What this task involves: Copy the records exactly, every one of them.

Supplied entries:
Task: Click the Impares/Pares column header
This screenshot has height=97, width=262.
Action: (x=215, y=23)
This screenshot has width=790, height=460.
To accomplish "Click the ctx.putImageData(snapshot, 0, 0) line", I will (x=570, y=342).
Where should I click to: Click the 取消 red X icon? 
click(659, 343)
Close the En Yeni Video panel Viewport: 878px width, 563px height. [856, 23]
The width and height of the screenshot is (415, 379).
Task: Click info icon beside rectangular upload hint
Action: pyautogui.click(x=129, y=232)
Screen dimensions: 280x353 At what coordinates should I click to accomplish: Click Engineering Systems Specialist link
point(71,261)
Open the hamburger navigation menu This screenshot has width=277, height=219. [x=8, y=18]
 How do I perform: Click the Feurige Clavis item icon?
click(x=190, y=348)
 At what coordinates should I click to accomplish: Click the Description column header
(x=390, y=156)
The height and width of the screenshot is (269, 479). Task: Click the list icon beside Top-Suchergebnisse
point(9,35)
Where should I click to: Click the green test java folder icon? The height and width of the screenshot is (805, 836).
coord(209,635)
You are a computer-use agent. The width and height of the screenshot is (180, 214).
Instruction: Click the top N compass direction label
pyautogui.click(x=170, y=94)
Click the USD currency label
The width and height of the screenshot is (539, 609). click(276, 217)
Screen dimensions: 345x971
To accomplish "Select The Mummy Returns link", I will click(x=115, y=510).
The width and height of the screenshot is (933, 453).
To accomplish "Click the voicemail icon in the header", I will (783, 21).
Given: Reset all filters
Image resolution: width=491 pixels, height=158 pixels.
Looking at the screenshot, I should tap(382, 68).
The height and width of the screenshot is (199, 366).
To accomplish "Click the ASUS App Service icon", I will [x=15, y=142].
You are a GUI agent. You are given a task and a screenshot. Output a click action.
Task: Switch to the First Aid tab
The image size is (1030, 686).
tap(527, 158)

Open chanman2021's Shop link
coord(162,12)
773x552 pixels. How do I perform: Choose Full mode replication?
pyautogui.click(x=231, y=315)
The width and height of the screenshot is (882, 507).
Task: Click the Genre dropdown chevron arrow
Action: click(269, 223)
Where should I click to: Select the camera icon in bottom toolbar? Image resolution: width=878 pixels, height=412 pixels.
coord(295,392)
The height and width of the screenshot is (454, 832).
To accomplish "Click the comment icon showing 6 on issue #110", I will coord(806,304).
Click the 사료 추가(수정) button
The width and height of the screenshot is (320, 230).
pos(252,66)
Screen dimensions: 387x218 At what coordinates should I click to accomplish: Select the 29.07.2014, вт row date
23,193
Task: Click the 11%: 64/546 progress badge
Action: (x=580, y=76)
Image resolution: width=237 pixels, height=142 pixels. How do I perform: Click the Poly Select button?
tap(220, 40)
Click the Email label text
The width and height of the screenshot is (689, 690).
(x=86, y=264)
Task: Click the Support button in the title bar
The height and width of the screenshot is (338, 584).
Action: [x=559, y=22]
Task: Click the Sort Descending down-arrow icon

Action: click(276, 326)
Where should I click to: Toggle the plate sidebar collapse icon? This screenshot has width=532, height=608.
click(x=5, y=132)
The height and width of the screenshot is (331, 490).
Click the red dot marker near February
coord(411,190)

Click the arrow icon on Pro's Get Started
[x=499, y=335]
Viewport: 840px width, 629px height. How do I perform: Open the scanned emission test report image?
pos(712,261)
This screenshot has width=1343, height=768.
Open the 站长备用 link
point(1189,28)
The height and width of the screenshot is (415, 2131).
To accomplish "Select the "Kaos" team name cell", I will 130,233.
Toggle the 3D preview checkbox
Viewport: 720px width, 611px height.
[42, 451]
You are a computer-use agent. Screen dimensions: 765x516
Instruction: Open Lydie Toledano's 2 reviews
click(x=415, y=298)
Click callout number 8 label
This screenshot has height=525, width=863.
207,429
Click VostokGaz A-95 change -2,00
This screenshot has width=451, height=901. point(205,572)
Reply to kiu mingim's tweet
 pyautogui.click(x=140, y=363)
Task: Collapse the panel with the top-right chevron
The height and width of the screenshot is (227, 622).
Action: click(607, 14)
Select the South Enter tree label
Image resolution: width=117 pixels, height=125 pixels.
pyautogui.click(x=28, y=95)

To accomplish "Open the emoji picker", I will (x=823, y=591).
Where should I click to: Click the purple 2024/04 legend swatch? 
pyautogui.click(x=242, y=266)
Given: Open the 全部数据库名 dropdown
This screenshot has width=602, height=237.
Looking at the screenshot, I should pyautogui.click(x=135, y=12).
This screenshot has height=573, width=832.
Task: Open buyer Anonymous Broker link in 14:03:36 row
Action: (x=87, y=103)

Expected output:
Task: Click the Impares/Pares column header
This screenshot has height=97, width=262.
Action: (x=215, y=23)
This screenshot has width=790, height=460.
To accomplish "Click the ctx.putImageData(snapshot, 0, 0) line", I will (x=570, y=342).
Where should I click to: Click the 取消 red X icon? 
click(659, 343)
Close the En Yeni Video panel Viewport: 878px width, 563px height. [856, 23]
The width and height of the screenshot is (415, 379).
Task: Click info icon beside rectangular upload hint
Action: pyautogui.click(x=129, y=232)
Screen dimensions: 280x353 At what coordinates should I click to accomplish: Click Engineering Systems Specialist link
point(71,261)
Open the hamburger navigation menu This screenshot has width=277, height=219. [x=8, y=18]
 How do I perform: Click the Feurige Clavis item icon?
click(x=190, y=348)
 At what coordinates should I click to accomplish: Click the Description column header
(x=390, y=156)
The height and width of the screenshot is (269, 479). Task: Click the list icon beside Top-Suchergebnisse
point(9,35)
Where should I click to: Click the green test java folder icon? The height and width of the screenshot is (805, 836).
coord(209,635)
You are a computer-use agent. The width and height of the screenshot is (180, 214).
Instruction: Click the top N compass direction label
pyautogui.click(x=170, y=94)
Click the USD currency label
The width and height of the screenshot is (539, 609). click(276, 217)
Screen dimensions: 345x971
To accomplish "Select The Mummy Returns link", I will click(x=115, y=510).
The width and height of the screenshot is (933, 453).
To accomplish "Click the voicemail icon in the header", I will (783, 21).
Given: Reset all filters
Image resolution: width=491 pixels, height=158 pixels.
Looking at the screenshot, I should tap(382, 68).
The height and width of the screenshot is (199, 366).
To accomplish "Click the ASUS App Service icon", I will [x=15, y=142].
You are a GUI agent. You are given a task and a screenshot. Output a click action.
Task: Switch to the First Aid tab
The image size is (1030, 686).
tap(527, 158)

Open chanman2021's Shop link
coord(162,12)
773x552 pixels. How do I perform: Choose Full mode replication?
pyautogui.click(x=231, y=315)
The width and height of the screenshot is (882, 507).
Task: Click the Genre dropdown chevron arrow
Action: click(269, 223)
Where should I click to: Select the camera icon in bottom toolbar? Image resolution: width=878 pixels, height=412 pixels.
coord(295,392)
The height and width of the screenshot is (454, 832).
To accomplish "Click the comment icon showing 6 on issue #110", I will coord(806,304).
Click the 사료 추가(수정) button
The width and height of the screenshot is (320, 230).
pos(252,66)
Screen dimensions: 387x218 At what coordinates should I click to accomplish: Select the 29.07.2014, вт row date
23,193
Task: Click the 11%: 64/546 progress badge
Action: (x=580, y=76)
Image resolution: width=237 pixels, height=142 pixels. How do I perform: Click the Poly Select button?
tap(220, 40)
Click the Email label text
The width and height of the screenshot is (689, 690).
(x=86, y=264)
Task: Click the Support button in the title bar
The height and width of the screenshot is (338, 584).
Action: [x=559, y=22]
Task: Click the Sort Descending down-arrow icon

Action: click(276, 326)
Where should I click to: Toggle the plate sidebar collapse icon? This screenshot has width=532, height=608.
click(x=5, y=132)
The height and width of the screenshot is (331, 490).
Click the red dot marker near February
coord(411,190)

Click the arrow icon on Pro's Get Started
[x=499, y=335]
Viewport: 840px width, 629px height. How do I perform: Open the scanned emission test report image?
pos(712,261)
This screenshot has width=1343, height=768.
Open the 站长备用 link
point(1189,28)
The height and width of the screenshot is (415, 2131).
To accomplish "Select the "Kaos" team name cell", I will 130,233.
Toggle the 3D preview checkbox
Viewport: 720px width, 611px height.
[42, 451]
You are a computer-use agent. Screen dimensions: 765x516
Instruction: Open Lydie Toledano's 2 reviews
click(x=415, y=298)
Click callout number 8 label
This screenshot has height=525, width=863.
207,429
Click VostokGaz A-95 change -2,00
This screenshot has width=451, height=901. point(205,572)
Reply to kiu mingim's tweet
 pyautogui.click(x=140, y=363)
Task: Collapse the panel with the top-right chevron
The height and width of the screenshot is (227, 622).
Action: click(607, 14)
Select the South Enter tree label
Image resolution: width=117 pixels, height=125 pixels.
pyautogui.click(x=28, y=95)

To accomplish "Open the emoji picker", I will (x=823, y=591).
Where should I click to: Click the purple 2024/04 legend swatch? 
pyautogui.click(x=242, y=266)
Given: Open the 全部数据库名 dropdown
This screenshot has width=602, height=237.
Looking at the screenshot, I should pyautogui.click(x=135, y=12).
This screenshot has height=573, width=832.
Task: Open buyer Anonymous Broker link in 14:03:36 row
Action: (x=87, y=103)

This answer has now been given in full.